§ Instructions for the task: Would you transcribe only the lines below, from the one containing "This screenshot has" through the end of the material, exactly and with no pictures?
---
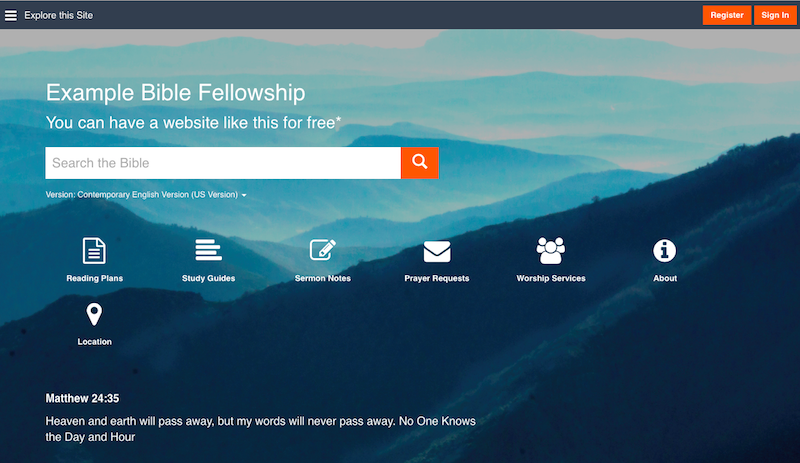Image resolution: width=800 pixels, height=463 pixels.
Task: Click the Reading Plans label
Action: [x=94, y=278]
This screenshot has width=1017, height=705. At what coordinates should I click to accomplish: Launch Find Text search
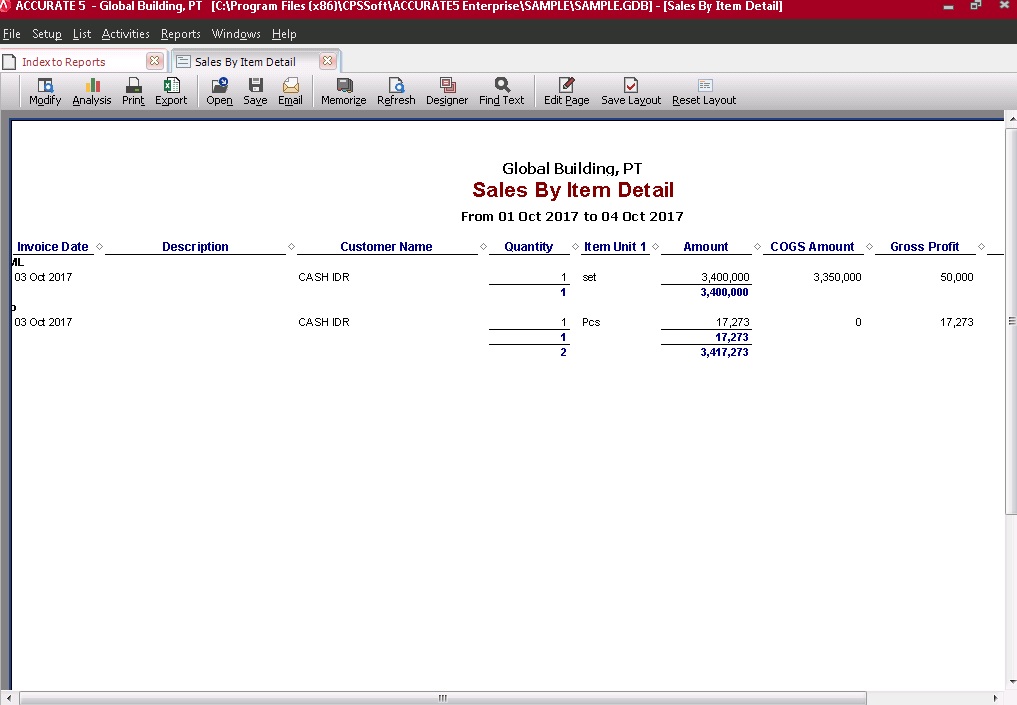coord(501,91)
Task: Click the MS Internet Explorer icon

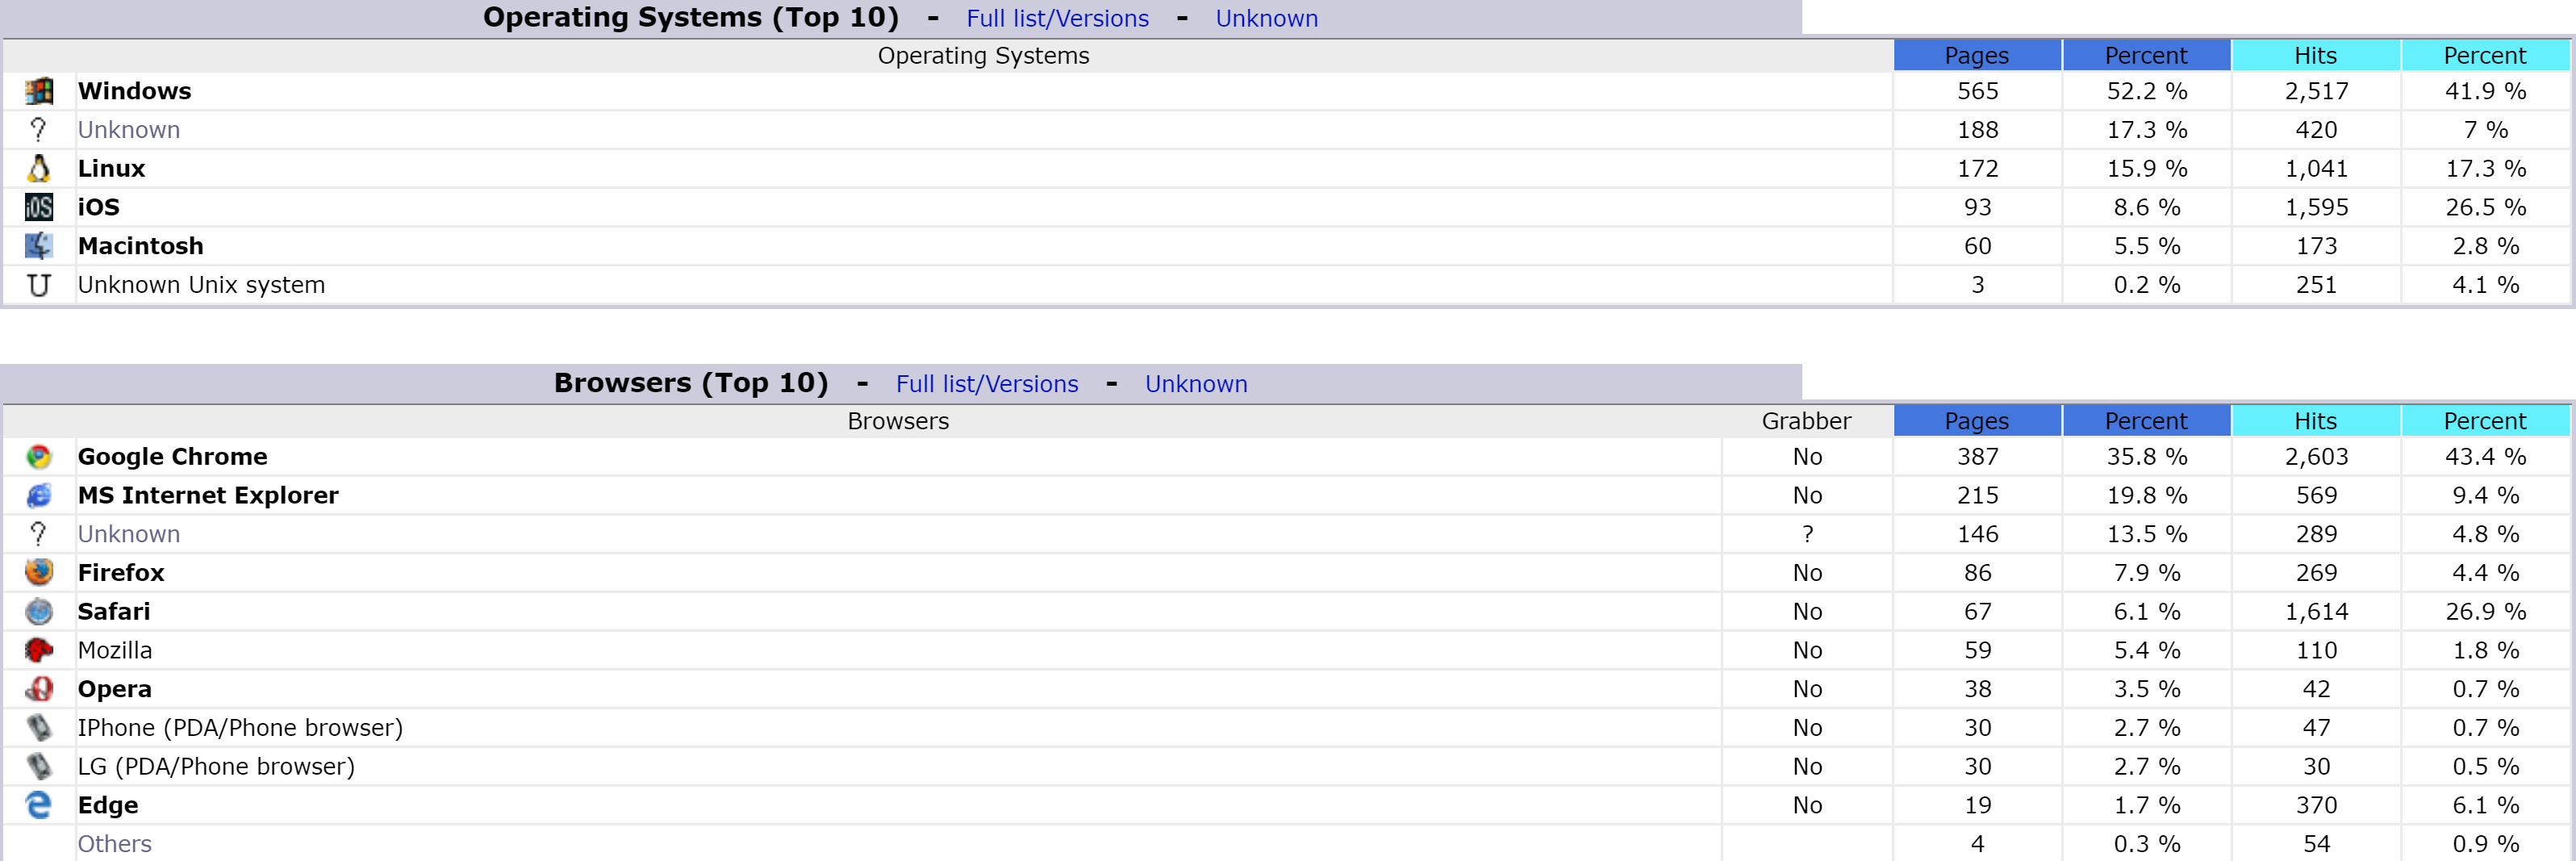Action: pyautogui.click(x=39, y=495)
---
§ Response to the task:
This screenshot has width=1017, height=705. At what coordinates should I click to accomplish: Launch Find Text search
coord(501,91)
Task: Click the MS Internet Explorer icon

Action: pyautogui.click(x=39, y=495)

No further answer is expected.